I have never used a 4 blade, I live in a hotter region so I always use a 7, but I just shaved Ki-ki down yesterday with a 7 and this is how it looks, of course diff color dogs will look a little diff she is blue, but I think it gives the "velvet" look about her. Hope the pic helps.


----------



## Mandycasey'smom (Jan 3, 2009)

I use both Mandy skinny girl gets done usually witha 4 though I want to get a 5.
Casey gets done with a 7. I then leave the legs long so basically my made up version of the lamb clip. Both look velvety with just done though Casey lasts longer and Mandy ends up going curly


----------



## spoospirit (Mar 10, 2009)

_I remember when Dianne shaved down her chocolate girl. She used just the #10 blade on her whole body and she was the most beautiful velvet I ever saw both visually and to the touch. Of course, that is very short.
_


----------



## thestars (May 2, 2009)

I use a 4 & 4 F for a longer look on my Mom's white toy and do a lamb cut but tapered into the upper leg. On my kids I usually use a 5 & 5 F it's short but not to short. I have used a 10 and a 15 on body in very high heat & humidty but not much left hair. A 7/7F would be 1/8th each, nice for summer. 15 or 30 on face feet and tail depending on skin sensitivity and 50 on the feet. 50s have almost zero tendency to cut web. http://www.patriotpoodles.com/i/Lucy_05102009_1_1.jpg In this pic of Lucy she got a #15 to face, tail & tummy and 5f to body, 50 to feet. The rest is scissored with Heritage stilettos both straight and curved. Remember with the F blades to have the coat newly washed, dryed and combed out from root. If it is it goes like butter, if not you may pull the hair as your cutting it and it hurts.


----------



## Aidan (Mar 4, 2009)

a #7 is pretty short almost right before a #10 which is usually used on the face by people who groom at home. (a salon might use a #40 or #30 on the face but should only been done by a professional who has a lot of experience using those blades)

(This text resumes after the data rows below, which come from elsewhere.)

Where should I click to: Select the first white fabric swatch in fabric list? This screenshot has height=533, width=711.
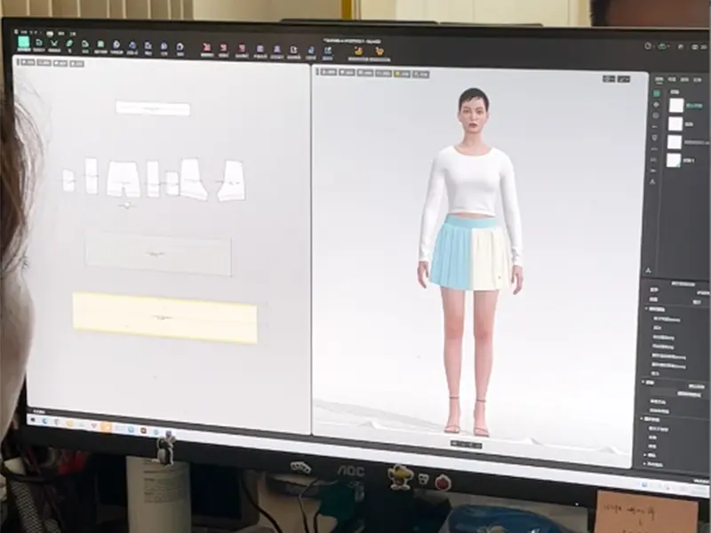pos(676,105)
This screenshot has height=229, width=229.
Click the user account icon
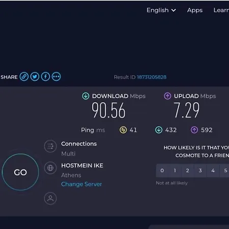(x=50, y=198)
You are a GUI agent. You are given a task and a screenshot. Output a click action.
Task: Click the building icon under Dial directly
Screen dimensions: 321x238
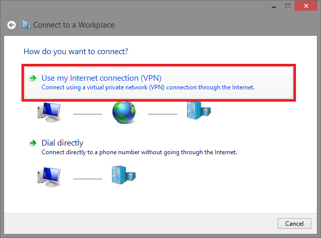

I prefer a 4 or 5 but I like a little fluff left over, many groomers don't even own a #3 but that's what I like doing on my lamb trims a 3 on the body and legs left natural or scissored only.


----------



## WonderPup (Oct 26, 2008)

I've never considered anything as short as a #7 to look even remotely velvet like. I think it looks naked lol. If a client comes in and says they want something along the lines of the velvet look for their poodle I always use a 4 blade, that is my definition of velvet. If they say "short but not shaved" or "short but fluffy" it's a 2gaurd or a 4 blade depending on how I feel about the dog/owner. I think the 4 gives a nicer finish if velvet it the goal, while the 2g will look longer than it is. 

I don't even bother with clean feet on dog's getting a 7 or 10 blade all over. There's no point, and frankly it's a waste of my time. Might be a bit of the reason I don't have very many 7 all over poodles?


----------



## Daddy123 (Jul 3, 2009)

Thanks for the info. I feel confident the #4F blade will do.

I go by Lena's video http://www.groomingdvds.com/miniature poodle.html. I don't know if what she says is ok but still I learned a lot. She uses a #7F blade on the body and does a rough cut with it before the bath. After the bath she does it all over with the same blade. (She introduces the equipment at the start and I didn't see her mention a #7 blade).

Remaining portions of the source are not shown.